Silent Hill 2 remake’s strange photo puzzle has been solved, hinting at new layer to its story
Almost a full month after the Silent Hill 2 remake’s launch, players have cracked one of its trickiest puzzles. And the solution to that puzzle, which involves a series of collectible Polaroids called Strange Photos, gives the game a new storytelling layer — that is, depending on how you interpret it.
Bloober Team’s Silent Hill 2 remake includes 26 photos scattered throughout the game. They appear to be innocuous and disconnected from the overall story of James Sunderland’s journey through Silent Hill. Each photo has a number scrawled on the back and a caption associated with photos of seemingly random objects and scenes. Reddit user Dale Robinson cracked the game’s code over the weekend, revealing that the clues in the Strange Photos spell out the phrase “You’ve been here for two decades.”

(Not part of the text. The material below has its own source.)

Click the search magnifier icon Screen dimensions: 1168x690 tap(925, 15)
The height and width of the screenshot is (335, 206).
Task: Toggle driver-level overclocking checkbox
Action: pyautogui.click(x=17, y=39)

“If you count things within each photo,” Robinson wrote, using the example of six open windows in photo No. 1, “Then count that number across the writing on each one, you will get a letter.” In Robinson’s example, the caption on the first photo is “So many people here!” and the sixth letter in that phrase is Y. Robinson shows their work across all 26 Strange Photos.
Silent Hill 2 remake creative director Mateusz Lenart later confirmed that Robinson’s solution was correct.
“I knew it wouldn’t stay hidden for long!” Lenart wrote on X (formerly Twitter). “(There was a theory in our company that the puzzle might be too hard 😜) I really wanted to make it subtle when I was painting those photos… I think the timing couldn’t be better for you to solve it. Congratulations!”
The intended meaning of the phrase “You’ve been here for two decades” is up for debate. Some players have interpreted the line as a message to them from Konami and Bloober Team, a recognition that they’ve been playing some form of Silent Hill 2 since 2001. Another interpretation of the puzzle’s solution is that it’s directed at James, who is caught in some sort of time-looping purgatory and forced to relive the events of Silent Hill 2 but dying repeatedly — throughout the game, James encounters multiple corpses that look like him. In a game where James regularly refuses to accept his actions, it may be a secret message trying to get through to him.
Lenart doesn’t appear to confirm whether that time-looping theory is true or not. When a fan commented that the “loop theory is canon,” Lenart cryptically responded, “Is it?” If that theory is true, it could have big implications for the story of Silent Hill 2 and whether it’s truly a remake or simply another version of events of James’ plight.
Silent Hill 2 is out now on PlayStation 5 and Windows PC. In Polygon’s review of the game, we praised the game for its “array of changes, some subtle, some bold, that challenge that familiarity, resulting in an intriguing revisit.”